El mensajero obedeció, descubrió la cara por completo, que hasta entonces estuvo oscurecida por las sombras, deslumbrando aún más al provisorio rey. El cabello dorado, al igual que las pestañas, los ojos claros, inusitados en la población, los rasgos delicados, despertó un notable interés que trascendió lo considerado correcto para un noble con gran prestigio.
—Cuánta belleza. Ni todas las mujeres de este reino podrían igualarla —expresó deslizando los gruesos dedos por el mentón de Elías—. Ni siquiera una cicatriz logra arrebatarte tu belleza. Ahora comprendo el mensaje de mi primo, no te envió solo para ser su voz, sino para ocupar un lugar conmigo en la cama.
Elías observó con repudio la saliva que escapaba de la boca. No dudó en dar el golpe de gracia. Los escoltas detrás, no consiguieron visualizar el mortal movimiento del dragón plateado. El hombre cayó, tratando de sostener sus entrañas, las que escapaban del interior de su cuerpo.

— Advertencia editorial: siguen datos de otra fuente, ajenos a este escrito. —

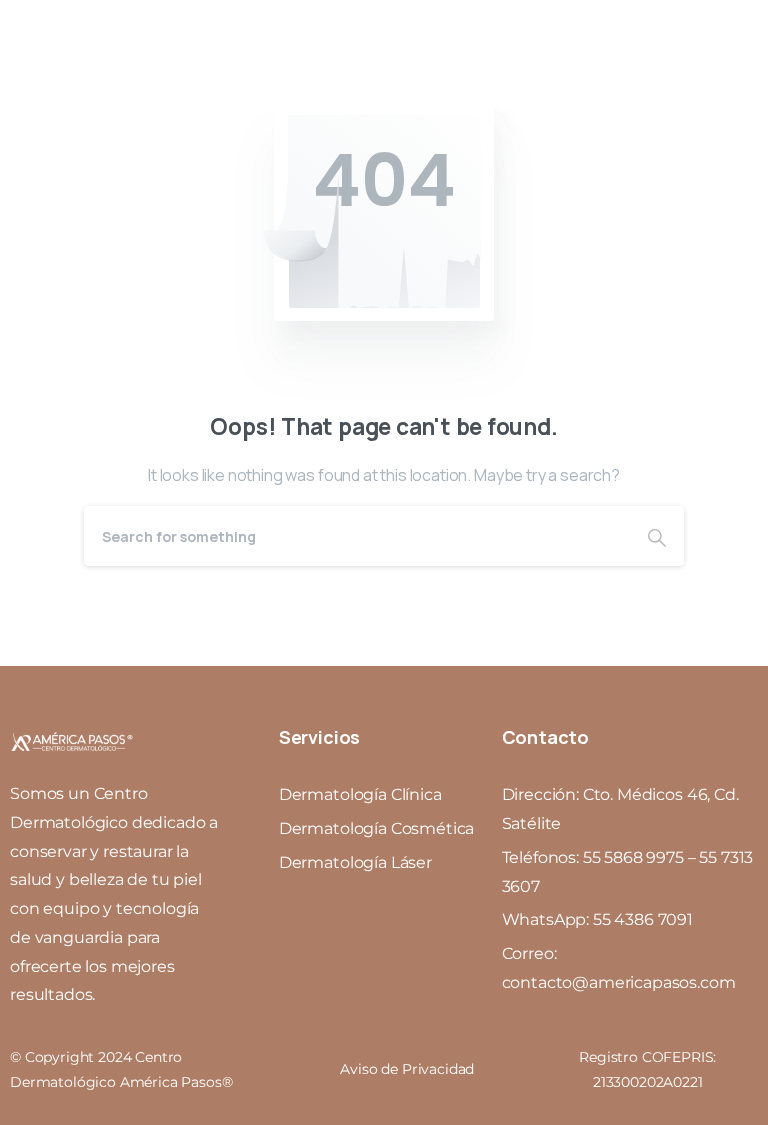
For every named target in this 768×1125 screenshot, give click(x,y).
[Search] (657, 536)
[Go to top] (713, 1030)
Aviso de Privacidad (407, 1069)
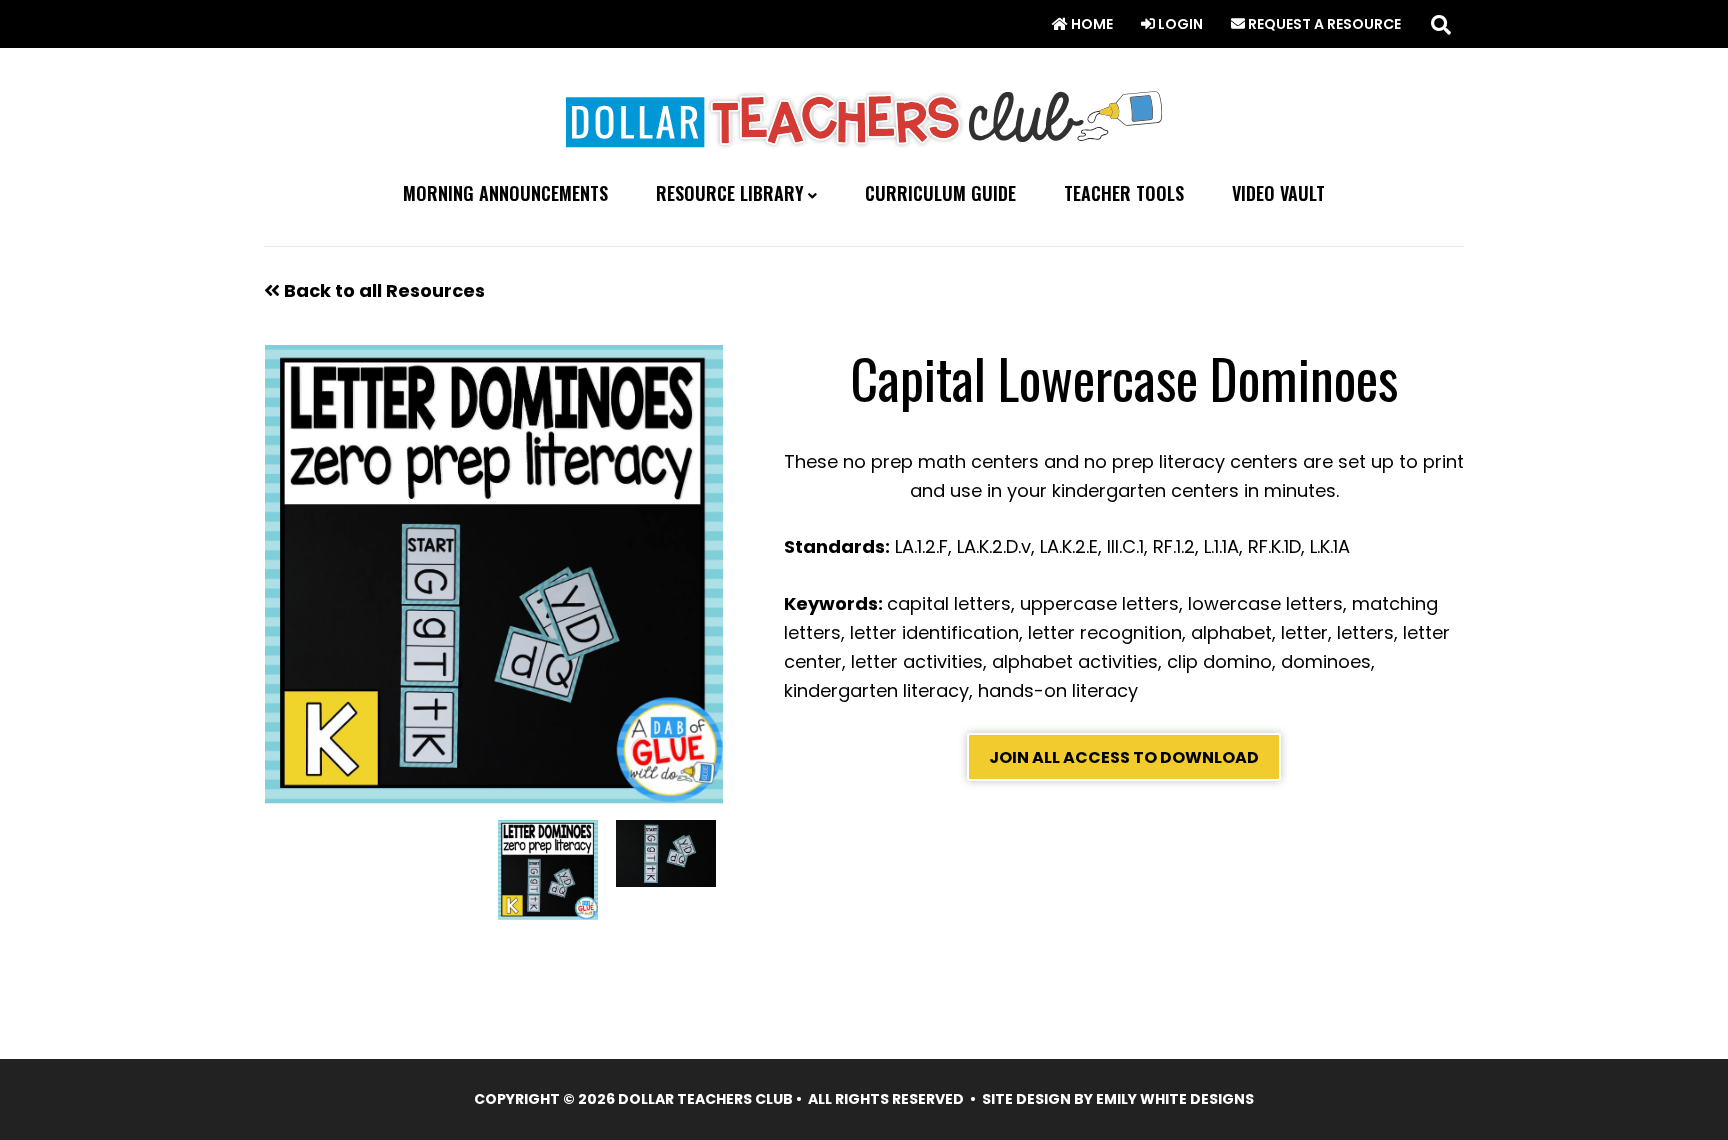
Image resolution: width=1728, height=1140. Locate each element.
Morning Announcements (505, 193)
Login (1179, 24)
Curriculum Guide (940, 193)
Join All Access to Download (1124, 757)
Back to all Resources (382, 290)
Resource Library (730, 194)
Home (1090, 24)
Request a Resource (1323, 24)
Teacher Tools (1124, 193)
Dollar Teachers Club (864, 115)
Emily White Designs (1175, 1099)
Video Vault (1278, 193)
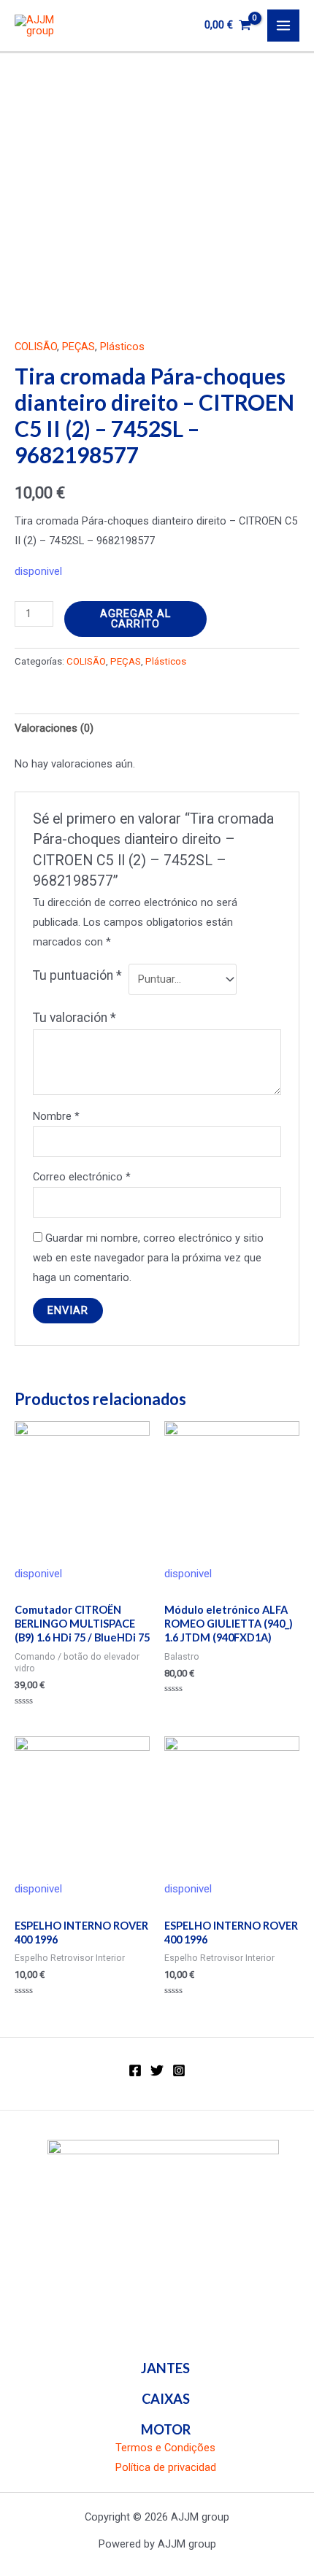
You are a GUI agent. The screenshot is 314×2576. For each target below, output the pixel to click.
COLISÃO (36, 346)
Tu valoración (74, 1017)
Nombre (56, 1116)
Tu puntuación (77, 975)
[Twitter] (157, 2070)
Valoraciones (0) (54, 728)
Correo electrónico (82, 1176)
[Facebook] (135, 2070)
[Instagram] (178, 2070)
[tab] (157, 728)
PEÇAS (78, 346)
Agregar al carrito (135, 619)
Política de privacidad (165, 2467)
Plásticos (122, 346)
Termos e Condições (165, 2447)
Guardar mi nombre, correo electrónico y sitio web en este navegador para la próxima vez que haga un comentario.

—¡Está armado! —alertó el consejero.
Los guardias se movilizaron empuñando sus espadas. La sangre goteaba de la mano desnuda de Elías, era innecesario recurrir a las armas, cuando poseía una propia que lo acompañaba siempre. Hizo que sus ojos brillaran e inició el proceso de transformación. Hubo un fuerte estruendo en el castillo, el derrumbe de una de las torres fue visualizado por los pobladores. Jamás presenciaron el surgir de un dragón. Las alas del plateado se desplegaron, destacando entre las rocas que caían desde las alturas.

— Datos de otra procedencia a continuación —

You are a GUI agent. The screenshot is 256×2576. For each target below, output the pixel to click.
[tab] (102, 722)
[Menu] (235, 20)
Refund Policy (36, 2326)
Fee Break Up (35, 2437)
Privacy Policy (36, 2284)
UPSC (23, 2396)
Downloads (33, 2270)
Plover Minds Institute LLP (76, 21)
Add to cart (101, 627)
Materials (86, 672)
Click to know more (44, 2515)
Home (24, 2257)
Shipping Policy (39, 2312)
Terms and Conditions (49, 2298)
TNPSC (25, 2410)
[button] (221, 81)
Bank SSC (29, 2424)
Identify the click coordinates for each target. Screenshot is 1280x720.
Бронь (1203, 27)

No se desplegó una lluvia de flechas, ni los cañones se activaron para combatir, Elías expulsó las llamas sin darles oportunidad de reaccionar. Por órdenes de Empirio, nadie debía salir vivo. Galcrok era la mayor amenaza, si sobrevivía un noble con la misma sangre que Aidan, su gente lo seguiría como a un profeta. A pesar de que la flota era un recurso importante para proteger el reino del ataque enemigo, no se arriesgaría a albergar posibles amenazas. La fortaleza de Galcrok se basaba en la lealtad de sus habitantes.
Elías se aseguró de que no escaparan familias, incendió casas, cualquier construcción que veía en su camino. Ser cuidadoso, letal, era la verdadera misión, la cual no debía fallar. Le estaba prohibido regresar a Advaland cargando con errores.
Una vez acabado, envolvió su desnudez con la bandera de Advaland y observó el resultado de haber cumplido con las ambiciones de Empirio. Notó que no consiguió pulverizarlos a todos, darles una muerte rápida, aún oía a algunos habitantes gritar de dolor, agonizando por las graves quemaduras.
El capitán de la guardia real se cuestionó si su poder estaría debilitándose, tras sentirse inferior a otro dragón, ya que la última vez que lo usó en combate, fue superado ampliamente. Apretó el puño, impotente. Comenzó a preguntarse si fue la mejor decisión, dejar a Raito en su forma humana, esperando que los monstruos de la noche lo devoraran estando inconsciente. Imaginó que el peor final para un dragón sería ese, el morir indefenso a manos de criaturas que podría vencer.
—¿Por qué no me abandona la inquietud? Yo… ¿me habré equivocado?